Category Theoretic Analysis of Photon-based Decision Making
This work offers a foundational analysis for machine learning and AI by modeling decision-making in uncertain environments, though it appears incremental as it builds on prior experimental work.
The authors tackled the problem of understanding the theoretical foundations of decision making by applying category theory to analyze single-photon-based decision making, resulting in a model that provides quantitative metrics and aligns with experimental results.

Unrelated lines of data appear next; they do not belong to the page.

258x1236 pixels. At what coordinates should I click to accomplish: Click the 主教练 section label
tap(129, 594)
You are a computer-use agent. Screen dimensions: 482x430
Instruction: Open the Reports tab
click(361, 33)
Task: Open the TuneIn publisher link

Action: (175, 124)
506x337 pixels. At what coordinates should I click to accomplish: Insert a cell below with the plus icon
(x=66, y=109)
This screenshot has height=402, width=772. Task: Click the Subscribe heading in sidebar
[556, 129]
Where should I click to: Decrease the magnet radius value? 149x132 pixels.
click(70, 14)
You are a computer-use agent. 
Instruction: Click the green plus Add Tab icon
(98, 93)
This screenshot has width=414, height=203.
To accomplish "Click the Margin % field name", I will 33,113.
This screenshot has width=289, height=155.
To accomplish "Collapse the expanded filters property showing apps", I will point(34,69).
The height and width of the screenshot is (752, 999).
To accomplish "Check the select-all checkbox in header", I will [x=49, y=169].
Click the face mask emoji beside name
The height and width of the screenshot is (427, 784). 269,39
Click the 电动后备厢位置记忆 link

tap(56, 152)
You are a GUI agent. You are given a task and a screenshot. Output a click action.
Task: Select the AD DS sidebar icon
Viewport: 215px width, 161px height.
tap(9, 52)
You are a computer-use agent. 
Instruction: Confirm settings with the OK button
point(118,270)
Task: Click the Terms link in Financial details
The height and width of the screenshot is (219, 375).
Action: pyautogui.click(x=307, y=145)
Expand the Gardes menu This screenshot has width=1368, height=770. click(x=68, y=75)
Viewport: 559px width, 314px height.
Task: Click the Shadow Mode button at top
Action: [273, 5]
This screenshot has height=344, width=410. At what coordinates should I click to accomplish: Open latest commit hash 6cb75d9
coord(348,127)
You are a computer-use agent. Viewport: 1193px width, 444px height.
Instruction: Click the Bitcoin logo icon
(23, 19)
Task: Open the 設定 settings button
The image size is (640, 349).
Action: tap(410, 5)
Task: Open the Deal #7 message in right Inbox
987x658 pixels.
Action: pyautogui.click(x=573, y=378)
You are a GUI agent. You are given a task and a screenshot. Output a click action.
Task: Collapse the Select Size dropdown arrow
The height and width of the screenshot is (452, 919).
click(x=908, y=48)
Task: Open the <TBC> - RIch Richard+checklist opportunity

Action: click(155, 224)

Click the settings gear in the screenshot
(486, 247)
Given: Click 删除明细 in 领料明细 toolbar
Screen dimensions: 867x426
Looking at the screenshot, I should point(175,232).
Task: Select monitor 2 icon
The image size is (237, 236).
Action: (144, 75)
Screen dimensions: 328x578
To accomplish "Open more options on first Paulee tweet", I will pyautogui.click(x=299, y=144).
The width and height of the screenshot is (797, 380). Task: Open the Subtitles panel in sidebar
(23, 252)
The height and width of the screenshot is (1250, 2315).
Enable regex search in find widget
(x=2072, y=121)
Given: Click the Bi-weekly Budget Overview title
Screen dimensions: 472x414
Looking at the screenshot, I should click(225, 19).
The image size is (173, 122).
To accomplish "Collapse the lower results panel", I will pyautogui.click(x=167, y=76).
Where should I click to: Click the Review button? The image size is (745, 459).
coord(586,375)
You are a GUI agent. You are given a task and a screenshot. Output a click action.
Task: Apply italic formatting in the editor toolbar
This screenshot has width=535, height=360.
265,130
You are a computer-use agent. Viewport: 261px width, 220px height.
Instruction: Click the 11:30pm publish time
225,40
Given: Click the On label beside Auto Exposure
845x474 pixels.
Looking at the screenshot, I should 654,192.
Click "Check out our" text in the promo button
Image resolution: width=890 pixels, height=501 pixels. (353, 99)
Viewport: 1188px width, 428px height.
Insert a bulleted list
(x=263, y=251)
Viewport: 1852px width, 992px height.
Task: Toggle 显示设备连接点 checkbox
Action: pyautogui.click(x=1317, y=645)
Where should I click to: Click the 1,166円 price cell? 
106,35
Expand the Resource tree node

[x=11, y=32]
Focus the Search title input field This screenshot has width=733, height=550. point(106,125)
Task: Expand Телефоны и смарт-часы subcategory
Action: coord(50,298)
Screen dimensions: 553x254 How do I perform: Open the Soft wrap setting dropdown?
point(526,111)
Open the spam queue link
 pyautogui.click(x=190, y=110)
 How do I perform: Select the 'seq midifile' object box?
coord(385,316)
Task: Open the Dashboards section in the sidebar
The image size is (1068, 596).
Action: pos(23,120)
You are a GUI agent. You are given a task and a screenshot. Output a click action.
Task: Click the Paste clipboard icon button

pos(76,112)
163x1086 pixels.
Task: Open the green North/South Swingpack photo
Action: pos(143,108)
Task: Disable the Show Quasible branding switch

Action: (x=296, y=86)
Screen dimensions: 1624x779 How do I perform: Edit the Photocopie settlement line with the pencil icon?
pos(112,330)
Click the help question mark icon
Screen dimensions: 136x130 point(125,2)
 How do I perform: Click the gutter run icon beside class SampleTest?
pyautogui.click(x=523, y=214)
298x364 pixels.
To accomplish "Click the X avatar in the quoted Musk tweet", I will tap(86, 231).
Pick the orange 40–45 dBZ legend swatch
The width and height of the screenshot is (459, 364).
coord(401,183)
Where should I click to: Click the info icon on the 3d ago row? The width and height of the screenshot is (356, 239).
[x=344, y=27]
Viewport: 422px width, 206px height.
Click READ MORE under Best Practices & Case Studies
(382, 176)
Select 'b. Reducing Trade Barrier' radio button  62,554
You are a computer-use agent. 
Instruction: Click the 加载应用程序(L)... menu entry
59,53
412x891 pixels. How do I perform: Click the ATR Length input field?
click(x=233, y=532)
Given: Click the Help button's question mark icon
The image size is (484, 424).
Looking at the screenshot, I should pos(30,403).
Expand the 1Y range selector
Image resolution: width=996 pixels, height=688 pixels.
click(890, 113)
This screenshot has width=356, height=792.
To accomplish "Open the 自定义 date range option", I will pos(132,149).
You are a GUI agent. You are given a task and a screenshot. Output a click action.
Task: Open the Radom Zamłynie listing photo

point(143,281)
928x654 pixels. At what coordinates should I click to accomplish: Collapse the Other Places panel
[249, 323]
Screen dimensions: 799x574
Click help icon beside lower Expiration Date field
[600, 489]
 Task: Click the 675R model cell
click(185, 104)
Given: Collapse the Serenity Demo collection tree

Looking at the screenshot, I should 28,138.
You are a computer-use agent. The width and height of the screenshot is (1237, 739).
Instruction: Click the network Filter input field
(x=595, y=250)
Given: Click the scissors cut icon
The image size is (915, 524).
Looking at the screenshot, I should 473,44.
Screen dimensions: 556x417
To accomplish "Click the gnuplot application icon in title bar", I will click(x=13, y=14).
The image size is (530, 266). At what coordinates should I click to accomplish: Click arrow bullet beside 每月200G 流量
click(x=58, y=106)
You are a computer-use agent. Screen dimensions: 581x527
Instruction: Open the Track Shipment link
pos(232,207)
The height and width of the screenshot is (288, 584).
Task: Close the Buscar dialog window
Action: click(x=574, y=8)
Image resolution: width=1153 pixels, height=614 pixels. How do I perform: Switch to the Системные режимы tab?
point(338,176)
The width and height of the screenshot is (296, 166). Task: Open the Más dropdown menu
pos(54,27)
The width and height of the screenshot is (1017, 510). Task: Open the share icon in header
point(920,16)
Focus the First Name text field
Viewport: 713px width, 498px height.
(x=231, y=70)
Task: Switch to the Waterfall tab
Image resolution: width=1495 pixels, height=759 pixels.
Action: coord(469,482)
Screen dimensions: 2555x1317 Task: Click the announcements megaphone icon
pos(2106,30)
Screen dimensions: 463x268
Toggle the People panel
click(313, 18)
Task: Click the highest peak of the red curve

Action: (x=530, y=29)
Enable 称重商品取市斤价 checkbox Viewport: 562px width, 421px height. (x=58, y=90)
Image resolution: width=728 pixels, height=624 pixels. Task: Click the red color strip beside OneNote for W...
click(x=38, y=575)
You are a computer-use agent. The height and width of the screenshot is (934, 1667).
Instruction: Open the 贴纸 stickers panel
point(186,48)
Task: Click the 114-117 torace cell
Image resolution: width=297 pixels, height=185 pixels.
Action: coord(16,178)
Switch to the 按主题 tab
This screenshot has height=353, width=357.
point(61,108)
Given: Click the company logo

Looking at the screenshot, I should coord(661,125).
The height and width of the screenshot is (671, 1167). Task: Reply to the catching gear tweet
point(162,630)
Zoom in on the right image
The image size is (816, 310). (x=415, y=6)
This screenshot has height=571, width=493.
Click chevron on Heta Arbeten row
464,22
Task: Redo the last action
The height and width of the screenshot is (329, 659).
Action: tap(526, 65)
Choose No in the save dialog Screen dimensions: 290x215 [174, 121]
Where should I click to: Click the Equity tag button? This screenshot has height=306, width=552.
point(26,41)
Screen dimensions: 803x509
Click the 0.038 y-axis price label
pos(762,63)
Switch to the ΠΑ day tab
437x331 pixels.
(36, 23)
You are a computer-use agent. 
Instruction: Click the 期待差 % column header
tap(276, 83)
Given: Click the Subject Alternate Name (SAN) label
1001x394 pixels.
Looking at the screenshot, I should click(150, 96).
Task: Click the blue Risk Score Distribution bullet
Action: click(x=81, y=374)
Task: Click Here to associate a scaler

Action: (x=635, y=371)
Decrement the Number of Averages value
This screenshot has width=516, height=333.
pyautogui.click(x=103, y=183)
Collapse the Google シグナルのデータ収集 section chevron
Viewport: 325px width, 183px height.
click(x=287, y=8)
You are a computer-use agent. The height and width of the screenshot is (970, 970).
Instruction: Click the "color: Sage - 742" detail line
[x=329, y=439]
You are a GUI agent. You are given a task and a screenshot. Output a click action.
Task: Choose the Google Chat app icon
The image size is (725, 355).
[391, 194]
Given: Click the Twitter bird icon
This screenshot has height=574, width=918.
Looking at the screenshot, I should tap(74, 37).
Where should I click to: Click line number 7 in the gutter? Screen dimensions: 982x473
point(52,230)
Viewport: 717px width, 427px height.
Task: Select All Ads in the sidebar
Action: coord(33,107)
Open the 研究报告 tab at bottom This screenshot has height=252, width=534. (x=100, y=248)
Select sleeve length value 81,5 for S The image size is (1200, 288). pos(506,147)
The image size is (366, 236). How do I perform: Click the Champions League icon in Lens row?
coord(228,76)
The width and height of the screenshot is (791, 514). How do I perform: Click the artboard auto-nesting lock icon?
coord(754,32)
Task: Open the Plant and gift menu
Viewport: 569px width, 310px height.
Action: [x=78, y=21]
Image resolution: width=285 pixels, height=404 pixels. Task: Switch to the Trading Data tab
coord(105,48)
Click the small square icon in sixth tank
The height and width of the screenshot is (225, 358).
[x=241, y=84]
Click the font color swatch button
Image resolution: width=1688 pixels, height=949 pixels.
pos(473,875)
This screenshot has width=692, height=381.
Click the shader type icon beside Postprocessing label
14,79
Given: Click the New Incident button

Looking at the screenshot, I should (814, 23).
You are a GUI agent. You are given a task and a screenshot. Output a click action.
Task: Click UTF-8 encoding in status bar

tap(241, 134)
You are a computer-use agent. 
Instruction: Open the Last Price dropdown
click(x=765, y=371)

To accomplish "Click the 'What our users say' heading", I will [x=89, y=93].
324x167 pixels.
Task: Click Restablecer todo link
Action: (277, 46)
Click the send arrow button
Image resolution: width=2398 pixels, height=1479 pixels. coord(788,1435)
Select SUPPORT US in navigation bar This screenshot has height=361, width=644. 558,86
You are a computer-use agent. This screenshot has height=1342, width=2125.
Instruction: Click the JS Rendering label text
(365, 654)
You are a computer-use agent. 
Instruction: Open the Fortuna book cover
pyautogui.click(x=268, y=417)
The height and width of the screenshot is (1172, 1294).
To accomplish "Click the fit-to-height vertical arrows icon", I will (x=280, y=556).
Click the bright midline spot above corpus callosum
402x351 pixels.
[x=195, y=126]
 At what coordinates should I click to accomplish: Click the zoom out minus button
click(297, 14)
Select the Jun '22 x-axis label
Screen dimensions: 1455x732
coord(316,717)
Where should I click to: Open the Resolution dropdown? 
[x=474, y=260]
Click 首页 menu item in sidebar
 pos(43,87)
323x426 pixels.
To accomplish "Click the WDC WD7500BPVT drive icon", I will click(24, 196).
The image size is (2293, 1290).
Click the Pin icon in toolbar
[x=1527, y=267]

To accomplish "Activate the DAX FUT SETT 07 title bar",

Decision making is a vital function in this age of machine learning and artificial intelligence, yet its physical realization and theoretical fundamentals are still not completely understood. In our former study, we demonstrated that single-photons can be used to make decisions in uncertain, dynamically changing environments. The two-armed bandit problem was successfully solved using the dual probabilistic and particle attributes of single photons. In this study, we present a category theoretic modeling and analysis of single-photon-based decision making, including a quantitative analysis that is in agreement with the experimental results. A category theoretic model reveals the complex interdependencies of subject matter entities in a simplified manner, even in dynamically changing environments. In particular, the octahedral and braid structures in triangulated categories provide a better understanding and quantitative metrics of the underlying mechanisms of a single-photon decision maker. This study provides both insight and a foundation for analyzing more complex and uncertain problems, to further machine learning and artificial intelligence.